— Start SOURCE TEXT —

Cuurently all the registers are passed on as arguments to all the functions
All the registers are returned from all the function using the struct context register pointer.
The aim for "Function prototype detection" to is to figure out
- The arguments to functions, which will then be passed as arguments
- The return values; which will be returned from the function and in case of multiple values, returned as a struct.

Consider the example which demonstrats that a register potentially written in a caller should be passed as argument of all the subsequent callee.

foo () {                   bar () {          car() {
  reg_defined                  car();        reg_used;
    bar();
}                           }                 }

Consider the example which demonstrats that a register potentially written in a callee will be returned to all the ancestor callers

foo () {                   bar () {          car() {
    bar();
    reg_used                  car();        reg_sritten;
}                           }                 }

Using a poiner analysis for tracking variables

The idea here is to use pointer analysis to partition the local stack which will give us start points of variables and using range analysis to figure out the sizes of those partitions.

— End SOURCE TEXT —

## TASK LIST
[a] Update the stretch of the function prototype detection notes from "Using a poiner" through "of those partitions.", putting "value-set analysis" in place of "range analysis".
[b] Summarize the function prototype detection notes in two sentences.

— Start EXTRACTED RECORDS —

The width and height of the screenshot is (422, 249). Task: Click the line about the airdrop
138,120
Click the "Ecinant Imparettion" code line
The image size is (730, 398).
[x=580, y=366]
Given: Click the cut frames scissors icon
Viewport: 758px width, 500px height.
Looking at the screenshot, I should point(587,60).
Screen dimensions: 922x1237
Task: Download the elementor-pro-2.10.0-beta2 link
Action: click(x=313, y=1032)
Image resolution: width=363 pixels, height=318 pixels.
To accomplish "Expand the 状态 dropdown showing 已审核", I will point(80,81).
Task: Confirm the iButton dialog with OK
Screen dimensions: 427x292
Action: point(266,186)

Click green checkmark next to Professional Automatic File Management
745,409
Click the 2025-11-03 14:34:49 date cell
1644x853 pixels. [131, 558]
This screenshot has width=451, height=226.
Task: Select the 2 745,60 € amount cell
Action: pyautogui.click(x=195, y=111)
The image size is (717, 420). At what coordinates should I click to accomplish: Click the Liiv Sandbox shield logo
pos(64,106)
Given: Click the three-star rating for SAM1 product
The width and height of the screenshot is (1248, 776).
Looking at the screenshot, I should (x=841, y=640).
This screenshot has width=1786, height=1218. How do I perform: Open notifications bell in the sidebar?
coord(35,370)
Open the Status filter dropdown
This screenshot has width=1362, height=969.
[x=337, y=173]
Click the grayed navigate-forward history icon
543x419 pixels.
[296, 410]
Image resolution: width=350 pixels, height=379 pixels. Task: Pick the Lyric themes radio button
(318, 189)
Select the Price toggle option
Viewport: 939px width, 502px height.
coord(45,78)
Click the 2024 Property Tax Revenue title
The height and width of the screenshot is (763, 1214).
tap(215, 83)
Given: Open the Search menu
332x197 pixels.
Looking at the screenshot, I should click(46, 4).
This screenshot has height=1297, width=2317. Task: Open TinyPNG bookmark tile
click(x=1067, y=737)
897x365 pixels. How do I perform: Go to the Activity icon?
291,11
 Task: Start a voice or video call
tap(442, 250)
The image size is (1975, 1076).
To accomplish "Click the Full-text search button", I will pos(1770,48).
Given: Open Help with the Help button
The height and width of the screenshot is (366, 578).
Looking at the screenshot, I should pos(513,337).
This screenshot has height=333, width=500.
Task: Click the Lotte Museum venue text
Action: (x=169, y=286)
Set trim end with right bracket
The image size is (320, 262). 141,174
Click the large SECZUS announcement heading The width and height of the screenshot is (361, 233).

— End EXTRACTED RECORDS —

## ANSWERS BELOW
[a]
Using a poiner analysis for tracking variables

The idea here is to use pointer analysis to partition the local stack which will give us start points of variables and using value-set analysis to figure out the sizes of those partitions.

[b] At present every register is passed as an argument to every function, and all registers are returned through a context struct pointer. Function prototype detection aims to find each function's actual arguments and return values, and the notes show that a register possibly written in a caller should be passed to all subsequent callees and one possibly written in a callee returned to all ancestor callers, while pointer analysis of the local stack and range analysis are proposed to locate variables and their sizes.